Whilst I'm posting I want to share something in return. I discovered a neat trick to make grass blades on the terrain really easily. I don't know if it's been done before or how practical it is, but when I was playing with the random selector it hit me that I could use it to 'randomly' generate grass blade meshes all different sizes and facing different ways.
I'll explain what I did incase it might benefit anyone.
I duplicated the terrain mesh, deleted parts that I didn't want grass blades on, then I ran a few levels of mesh smooth over it until the edges close to the track were the right length for grass blades, then used the random select tool to randomly select edges (I only used 1% in the tool, and that was ~15,000 edges) Then I extrude them up and leave the edges selected then detached them (the one top edge selected caused the 2 faces (one facing each way) to detach). Then delete the left over mesh.
Then I switched to face mode and selected all and set the auto smooth to a very low value 0.something and auto smoothed then selected by smoothing groups and detached each to element (this will separate any joined faces, I got some side by side with the random selector).

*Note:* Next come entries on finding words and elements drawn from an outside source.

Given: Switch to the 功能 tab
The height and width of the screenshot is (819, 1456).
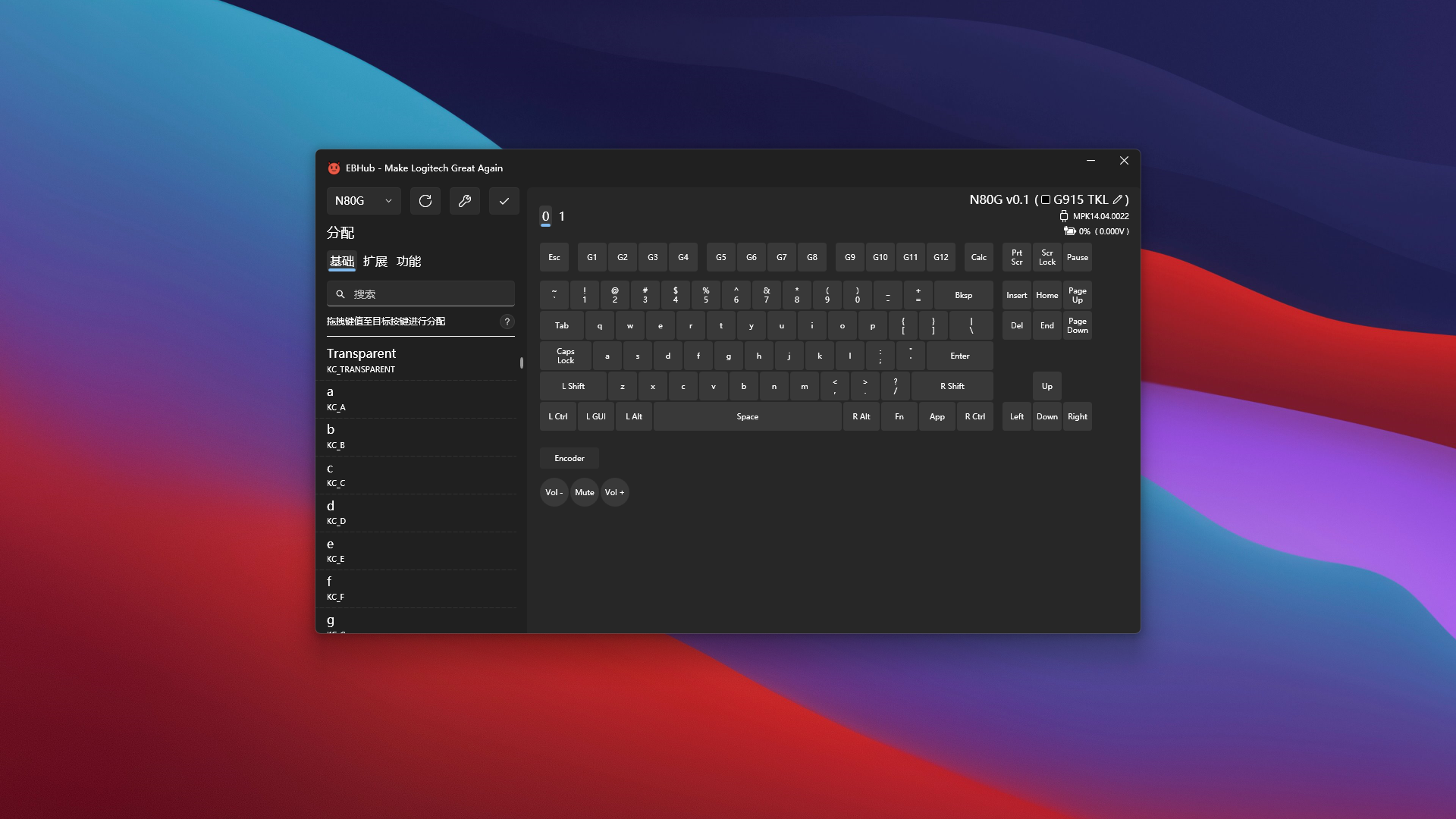Looking at the screenshot, I should click(409, 262).
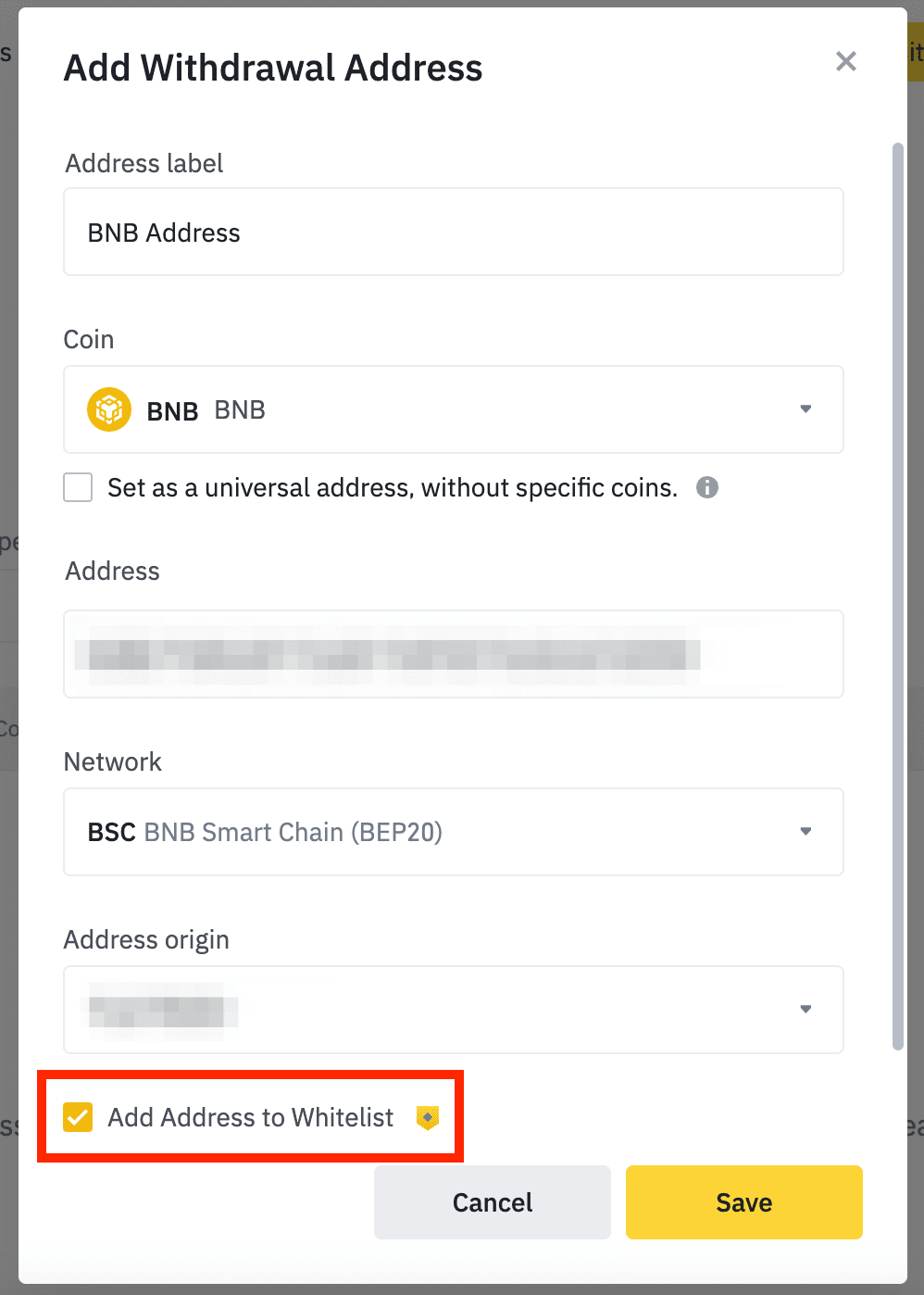Screen dimensions: 924x1295
Task: Enable the universal address checkbox
Action: click(x=78, y=487)
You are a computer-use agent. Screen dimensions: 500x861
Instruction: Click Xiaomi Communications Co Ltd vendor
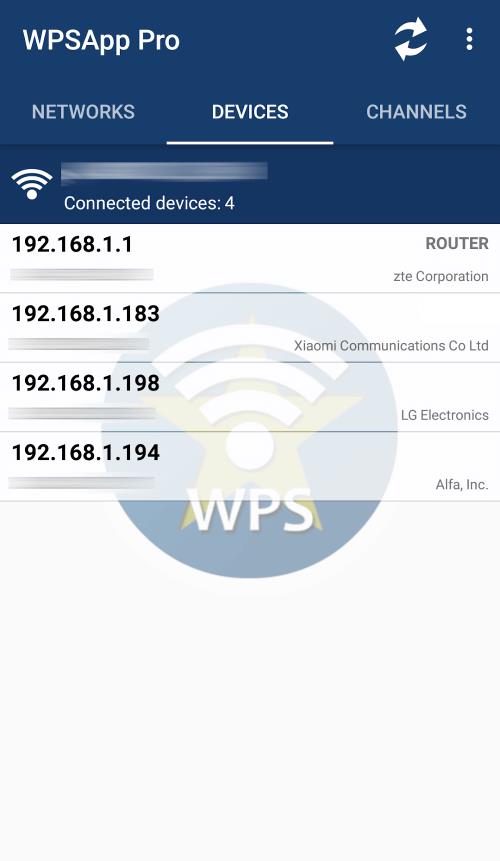pos(391,346)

With all selected I checked the amount of faces I had and made note of it, then looking sideways with ignore back facing turned on, I swipe selected the half facing me (did this a few times, orbiting each time till I ended up with exactly half of the total faces that I noted down) then set the alpha transp. material to those faces, then I inverted the selection and set the chroma transp. material to the other faces.
Then I selected all and with snap turned on I shift + drag and duplicated the faces and snapped them back in place, then rotated the faces 90 (with the object gizmo thingy set so each face would turn on its own axis) and there you go, random grass blades everywhere. Then I just selected them in groups and broke them up into different objects. For this project I ended up with 37 objects ~800 faces each, set to lod out at 200. Also I set the mipmaps to blur out faster so the grass kind of fades out/in smoothly and blending with the terrain you hardly notice it loding at all.
It takes a lot of processing power to do, if you have an older pc and you try it, break the mesh up first and do it in stages.